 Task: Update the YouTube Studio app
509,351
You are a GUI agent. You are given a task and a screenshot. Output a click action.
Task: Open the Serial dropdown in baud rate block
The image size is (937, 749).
--
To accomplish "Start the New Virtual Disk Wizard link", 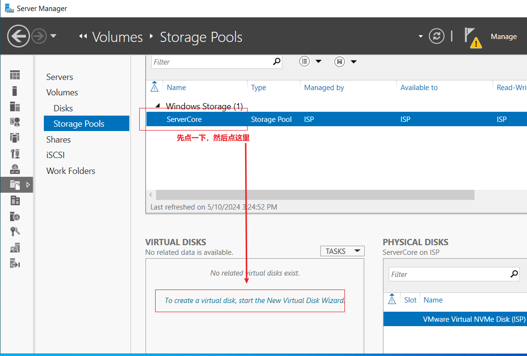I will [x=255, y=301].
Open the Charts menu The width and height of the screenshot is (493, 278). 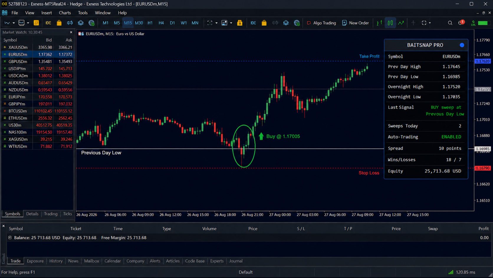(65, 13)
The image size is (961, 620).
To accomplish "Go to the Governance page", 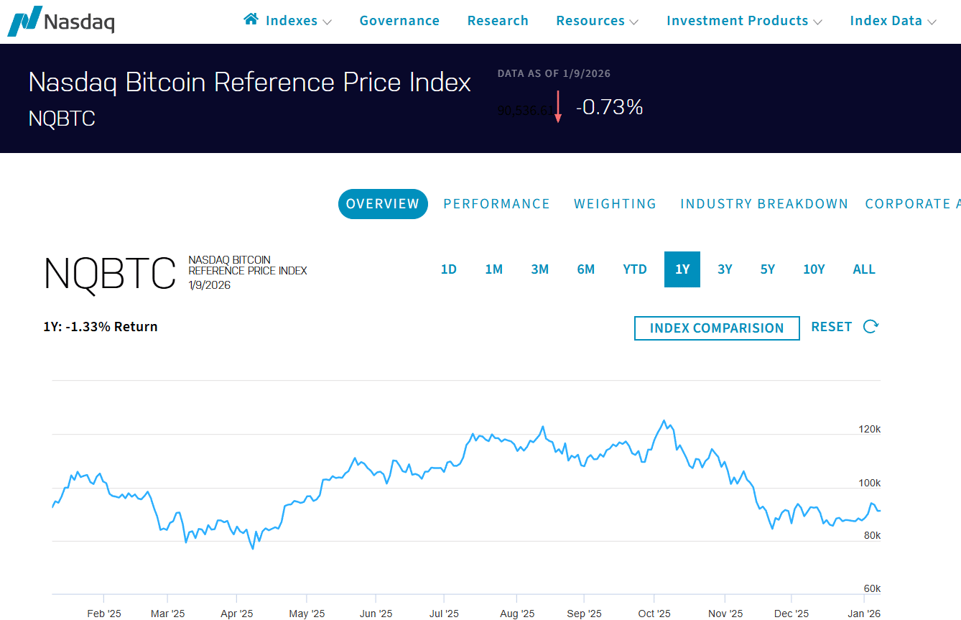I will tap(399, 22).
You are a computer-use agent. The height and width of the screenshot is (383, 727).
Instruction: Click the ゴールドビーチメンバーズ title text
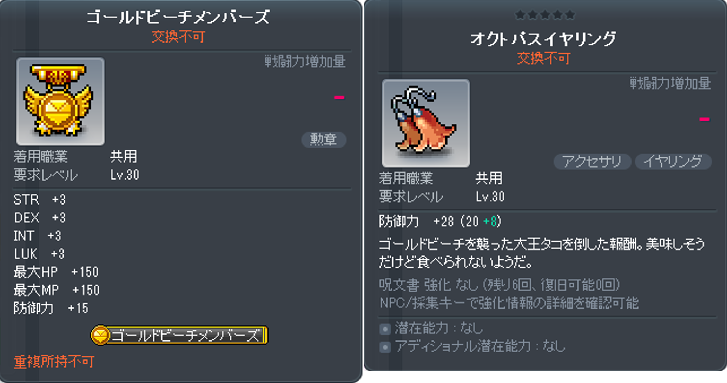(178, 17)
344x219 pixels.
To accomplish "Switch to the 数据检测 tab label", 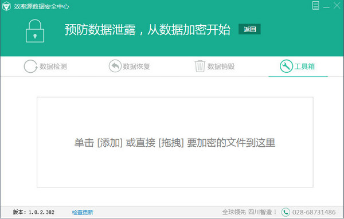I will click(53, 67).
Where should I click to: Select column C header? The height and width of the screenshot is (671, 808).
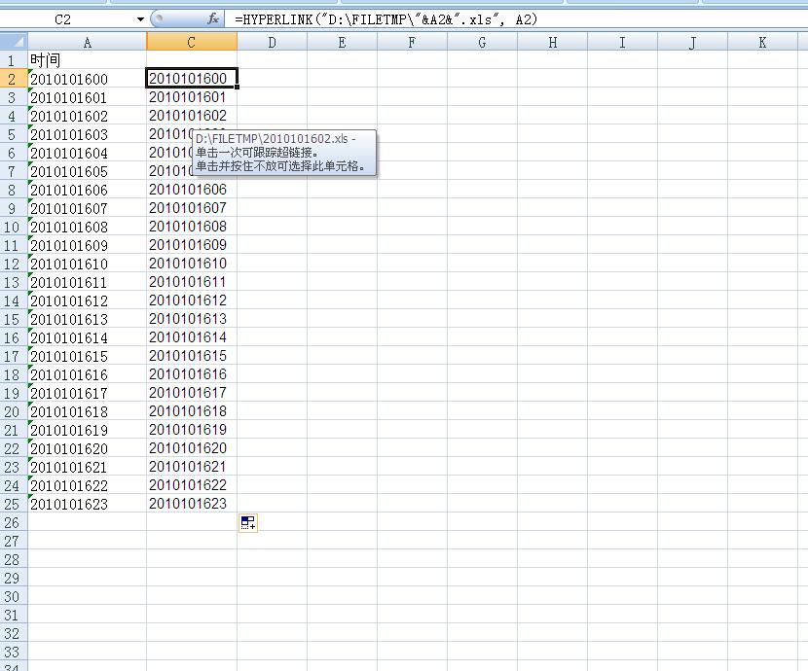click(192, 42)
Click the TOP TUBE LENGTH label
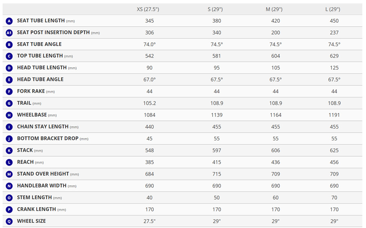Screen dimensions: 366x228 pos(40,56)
...
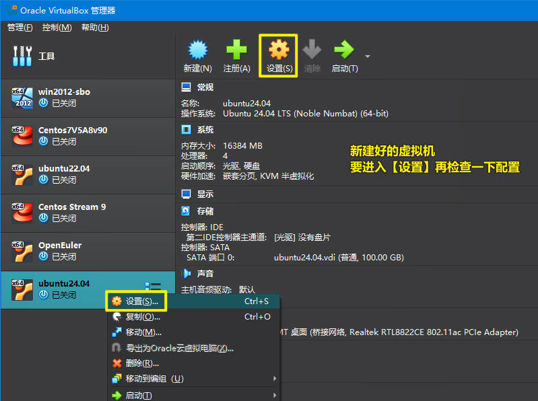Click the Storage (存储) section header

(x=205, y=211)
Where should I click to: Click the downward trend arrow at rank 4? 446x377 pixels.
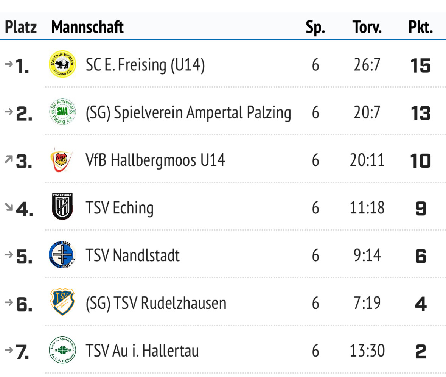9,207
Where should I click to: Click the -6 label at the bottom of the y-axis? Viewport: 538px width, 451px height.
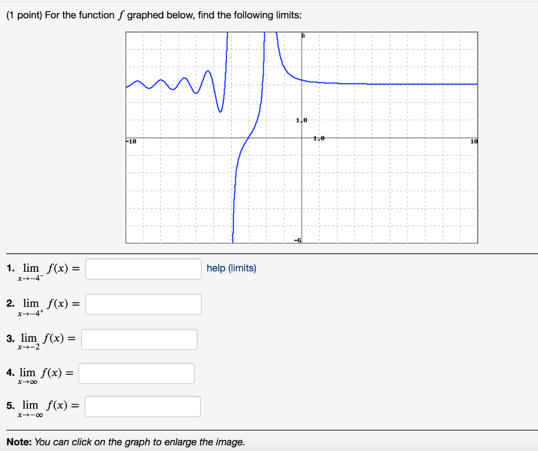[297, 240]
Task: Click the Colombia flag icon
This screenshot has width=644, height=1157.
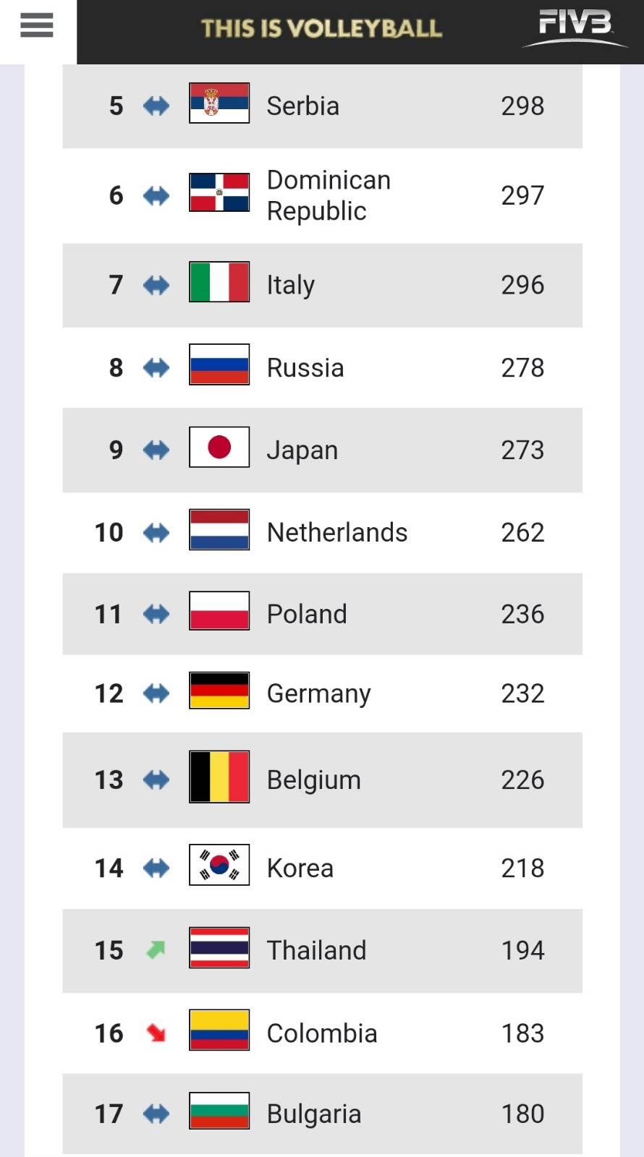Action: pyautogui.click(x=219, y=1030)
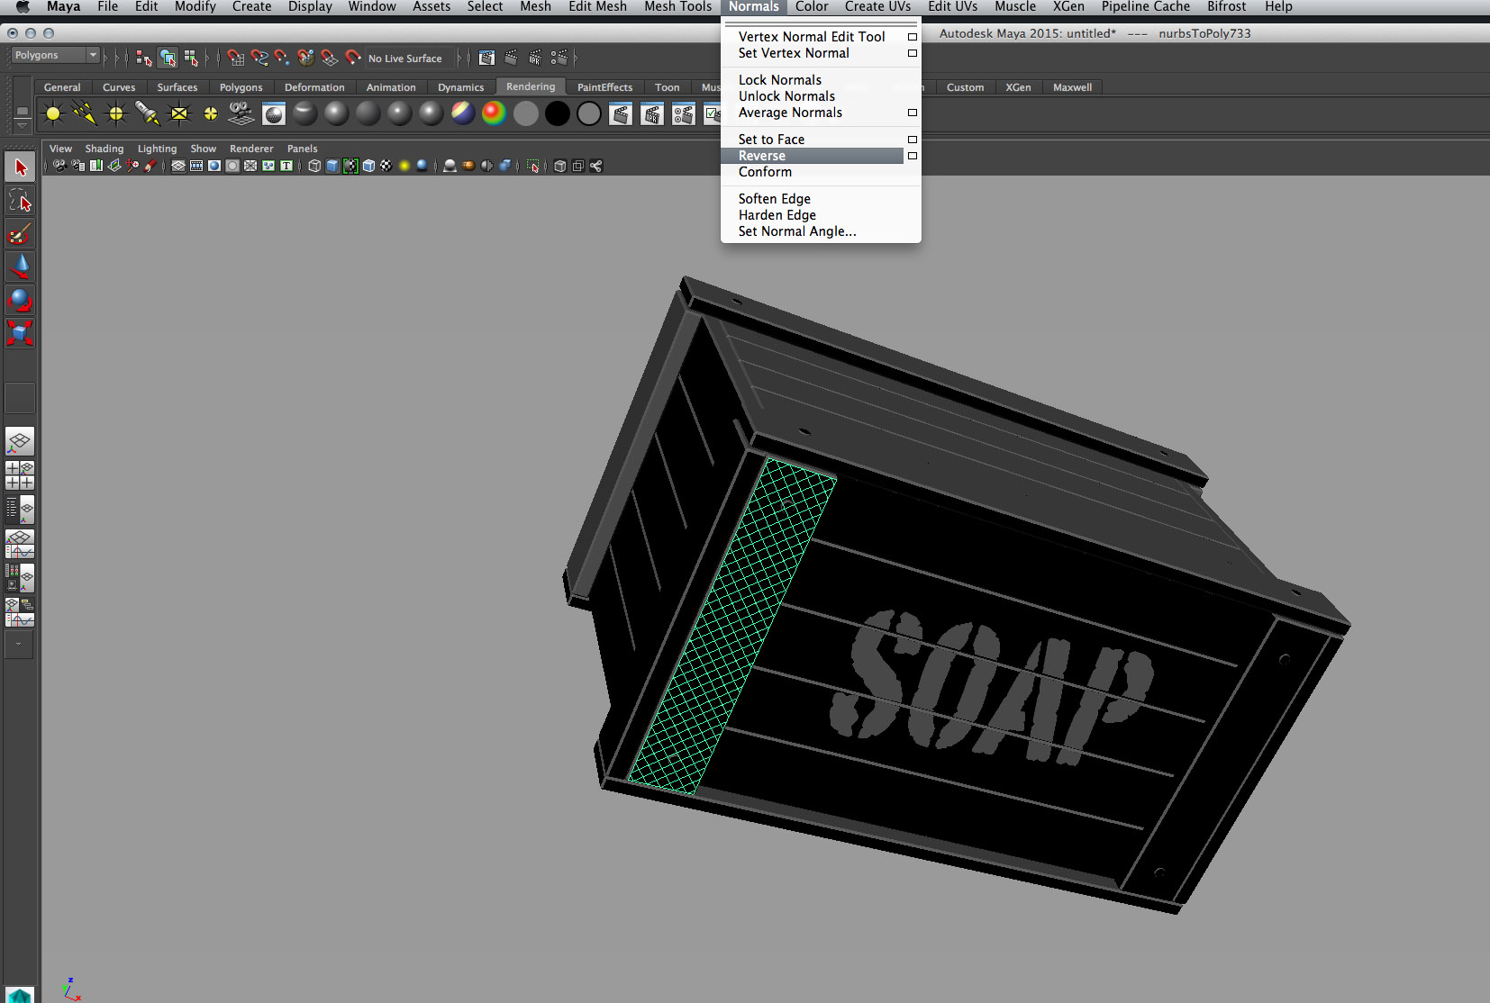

◆ **WHAT THE TASK ASKS**
Here the job is to set down exactly the lines of the material above that fall between the one with "Task: Open the" and the one with "The image size is (937, 749).", inclusive, and nothing beyond them.

◆ **RESULT OF THE EXERCISE**
Task: Open the Serial dropdown in baud rate block
The image size is (937, 749).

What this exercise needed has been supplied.